The paper knew that it had a responsibility to document the lives that been claimed in the pandemic, says Mitchell Landsberg, a senior editor at the Times. “We felt that it was important to remind readers that these are not just numbers, these are people who have died,” he said.

Because of the scope of the task, Landsberg said, “It quickly became clear that we could use as much help as we could get.” Looking to recruit talented young journalists from USC Annenberg as interns, Landsberg reached out to Diane Winston, associate professor and Knight Center Chair in Media and Religion, asking for help with the project — while also noting that the Times wasn’t in a position to pay the salaries of new interns.

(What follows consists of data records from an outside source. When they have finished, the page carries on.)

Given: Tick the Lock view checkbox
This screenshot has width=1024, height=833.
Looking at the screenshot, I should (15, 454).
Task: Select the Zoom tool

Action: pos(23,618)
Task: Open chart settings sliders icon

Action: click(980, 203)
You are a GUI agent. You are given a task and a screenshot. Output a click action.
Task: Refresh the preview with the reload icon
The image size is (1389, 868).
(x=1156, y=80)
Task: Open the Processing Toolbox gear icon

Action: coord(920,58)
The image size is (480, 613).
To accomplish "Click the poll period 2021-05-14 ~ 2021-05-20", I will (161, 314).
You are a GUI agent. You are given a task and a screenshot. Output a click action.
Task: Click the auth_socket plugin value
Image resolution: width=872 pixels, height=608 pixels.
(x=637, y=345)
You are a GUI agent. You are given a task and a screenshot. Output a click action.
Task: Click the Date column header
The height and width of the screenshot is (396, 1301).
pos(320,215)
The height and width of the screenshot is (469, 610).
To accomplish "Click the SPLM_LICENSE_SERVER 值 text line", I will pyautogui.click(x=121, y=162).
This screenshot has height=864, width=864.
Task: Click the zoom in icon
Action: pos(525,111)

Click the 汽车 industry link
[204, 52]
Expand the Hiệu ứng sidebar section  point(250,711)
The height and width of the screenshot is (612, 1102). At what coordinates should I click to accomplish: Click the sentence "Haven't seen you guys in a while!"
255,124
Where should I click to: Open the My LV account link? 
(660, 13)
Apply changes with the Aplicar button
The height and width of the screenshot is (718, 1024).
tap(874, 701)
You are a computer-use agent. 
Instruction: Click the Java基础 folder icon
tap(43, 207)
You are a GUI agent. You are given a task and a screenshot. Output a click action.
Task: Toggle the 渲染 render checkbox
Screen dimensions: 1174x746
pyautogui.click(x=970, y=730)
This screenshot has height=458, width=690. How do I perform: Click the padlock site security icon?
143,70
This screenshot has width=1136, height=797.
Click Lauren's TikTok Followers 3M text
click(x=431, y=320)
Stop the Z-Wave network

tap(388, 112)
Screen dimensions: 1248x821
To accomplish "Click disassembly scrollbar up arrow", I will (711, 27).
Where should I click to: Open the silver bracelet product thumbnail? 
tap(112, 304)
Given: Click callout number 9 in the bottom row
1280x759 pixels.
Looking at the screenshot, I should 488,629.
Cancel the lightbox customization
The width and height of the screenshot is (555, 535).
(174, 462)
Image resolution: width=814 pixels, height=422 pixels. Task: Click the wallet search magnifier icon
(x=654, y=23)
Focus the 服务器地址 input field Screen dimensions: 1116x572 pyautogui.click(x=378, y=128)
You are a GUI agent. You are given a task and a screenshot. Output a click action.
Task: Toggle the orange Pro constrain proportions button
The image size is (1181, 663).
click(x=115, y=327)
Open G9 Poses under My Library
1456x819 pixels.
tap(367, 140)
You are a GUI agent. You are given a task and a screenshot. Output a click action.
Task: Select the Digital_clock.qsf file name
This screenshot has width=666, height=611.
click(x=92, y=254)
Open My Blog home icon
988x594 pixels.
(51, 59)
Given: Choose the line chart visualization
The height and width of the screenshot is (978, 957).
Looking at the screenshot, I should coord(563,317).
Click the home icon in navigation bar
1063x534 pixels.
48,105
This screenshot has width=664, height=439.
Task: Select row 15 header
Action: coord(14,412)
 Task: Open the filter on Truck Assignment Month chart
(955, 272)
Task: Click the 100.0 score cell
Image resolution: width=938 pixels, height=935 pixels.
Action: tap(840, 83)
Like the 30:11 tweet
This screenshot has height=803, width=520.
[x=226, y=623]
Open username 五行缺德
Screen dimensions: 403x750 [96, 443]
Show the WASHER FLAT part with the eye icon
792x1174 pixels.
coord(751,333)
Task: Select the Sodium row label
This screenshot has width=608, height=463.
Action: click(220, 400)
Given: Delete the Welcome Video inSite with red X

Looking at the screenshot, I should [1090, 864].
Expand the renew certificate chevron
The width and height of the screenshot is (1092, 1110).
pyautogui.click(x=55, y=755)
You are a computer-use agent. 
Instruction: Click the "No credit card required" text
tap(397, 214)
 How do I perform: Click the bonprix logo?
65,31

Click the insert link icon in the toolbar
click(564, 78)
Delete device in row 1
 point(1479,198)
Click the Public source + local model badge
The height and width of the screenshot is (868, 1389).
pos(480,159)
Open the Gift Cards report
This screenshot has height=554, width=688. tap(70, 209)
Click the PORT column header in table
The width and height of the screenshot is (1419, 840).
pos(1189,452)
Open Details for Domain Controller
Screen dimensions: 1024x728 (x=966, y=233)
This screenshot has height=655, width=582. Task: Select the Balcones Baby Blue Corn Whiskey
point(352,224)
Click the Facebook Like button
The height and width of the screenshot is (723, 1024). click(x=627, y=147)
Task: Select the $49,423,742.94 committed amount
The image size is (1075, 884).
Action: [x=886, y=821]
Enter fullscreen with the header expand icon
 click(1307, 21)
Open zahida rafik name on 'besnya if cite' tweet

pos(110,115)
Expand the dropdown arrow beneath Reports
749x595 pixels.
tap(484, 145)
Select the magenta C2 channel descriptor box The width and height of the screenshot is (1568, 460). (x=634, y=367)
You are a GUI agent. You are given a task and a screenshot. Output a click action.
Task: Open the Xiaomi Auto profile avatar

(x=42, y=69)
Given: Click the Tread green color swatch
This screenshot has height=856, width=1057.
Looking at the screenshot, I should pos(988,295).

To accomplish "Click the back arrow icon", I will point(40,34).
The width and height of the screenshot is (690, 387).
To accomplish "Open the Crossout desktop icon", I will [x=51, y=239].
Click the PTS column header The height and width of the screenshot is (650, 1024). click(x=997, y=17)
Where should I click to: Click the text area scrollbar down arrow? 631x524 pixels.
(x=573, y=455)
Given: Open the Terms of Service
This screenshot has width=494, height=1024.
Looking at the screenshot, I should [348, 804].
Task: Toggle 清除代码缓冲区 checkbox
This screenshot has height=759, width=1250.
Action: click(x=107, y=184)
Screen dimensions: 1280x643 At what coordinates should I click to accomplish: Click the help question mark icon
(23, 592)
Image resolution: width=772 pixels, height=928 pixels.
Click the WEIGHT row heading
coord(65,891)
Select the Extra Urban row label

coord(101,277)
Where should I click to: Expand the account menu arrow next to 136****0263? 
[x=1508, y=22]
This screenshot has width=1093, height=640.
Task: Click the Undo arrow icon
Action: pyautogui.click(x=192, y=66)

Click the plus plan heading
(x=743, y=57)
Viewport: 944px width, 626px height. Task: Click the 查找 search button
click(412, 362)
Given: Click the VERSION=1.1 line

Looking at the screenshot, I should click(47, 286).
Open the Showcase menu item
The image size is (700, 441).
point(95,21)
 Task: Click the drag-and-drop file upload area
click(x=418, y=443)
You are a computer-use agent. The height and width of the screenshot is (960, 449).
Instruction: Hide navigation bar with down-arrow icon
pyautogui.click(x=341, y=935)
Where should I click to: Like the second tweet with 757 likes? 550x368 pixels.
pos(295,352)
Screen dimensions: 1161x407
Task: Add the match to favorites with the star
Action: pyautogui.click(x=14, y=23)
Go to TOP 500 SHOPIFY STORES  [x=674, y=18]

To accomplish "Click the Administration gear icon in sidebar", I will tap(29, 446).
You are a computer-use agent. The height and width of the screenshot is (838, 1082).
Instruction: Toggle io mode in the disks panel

Winston quickly connected with her colleagues to identify funding sources for the internships, and also create a process for students to apply. Mark Schoofs, visiting professor, worked to secure funding for the internships — at a time when he was also preparing to return to BuzzFeed News as editor-in-chief.

“This project is incredibly important,” Schoofs said. “This is one of the most important historical events in the life of the country, and it’s a newspaper’s job to record and memorialize the lives that we lost, and bear witness to that loss.”

Ultimately, the Pulitzer Center, USC Annenberg alumna Shelly Atkinson, an anonymous donor, the USC Annenberg Center on Communication Leadership and Policy, and the USC Annenberg Knight Program in Media and Religion donated the funds to support six internships, which run from May 18 to Aug. 11.

“I think it’s a fantastic opportunity for our students to memorialize the stories of people who might otherwise be forgotten,” Winston said. “It’s hard to make that first call to someone who’s lost a loved one and intrude upon their grief. However, it becomes almost a gift to the journalist to be let into a circle of intimacy, and to come to know the person who died.”

Associate Professor of Professional Practice Alan Mittelstaedt, who is coordinating the program, said the faculty review committee received 67 applications for the internships. “What all of these applicants had in common was a desire to help tell one of the biggest stories of their lifetimes,” he said.

The diverse backgrounds, talents and life experiences the interns have brought to the project have helped them tell these stories of loss. With COVID-19 hitting communities of color particularly hard, Mier says that a strong sense of mission drives him in his work.

“Half the cases of coronavirus in the state of California are Latinos,” Mier said. “As a Latinx person myself, I felt that the L.A. Times would need more Latinos to interview the families of the deceased, who might not speak English. Seeing my own community disproportionately affected by this virus really motivated me to try to cover my community effectively and share their stories.”

For Beech, whose work during her master’s program focused on writing about how families and communities come to terms with death and dying, her time in the program has been both rewarding and challenging.

“One of the most devastating things, what scared me the most, was that these people are dying alone,” Beech said. “They can’t be with their families who love them. As someone who has been studying and writing about end-of-life issues, about how those times can be an opportunity to bring people together and share in love with one another, the isolation of the COVID-19 cases is just difficult to hear about.”

“It feels like an honor to be allowed into these people’s lives,” Beech added. “I hope that my writing about people they loved and cared for is helpful to them.”

Landsberg is effusive in his praise of the interns, who had written more than 50 profiles for the project by the first week of July. “Every one of them has done excellent work,” he said, noting that Murtaugh’s story on day laborer Gaspár Gómez was chosen for the prestigious Column One spot on the front page of the Times. “They’ve been highly productive and have been writing very moving stories about the lives that have been lost. It’s obviously difficult work, but I think they've all found it enriching.

“These interns have been the backbone of the project,” Landsberg added. “I don't know that we could have done this without them.”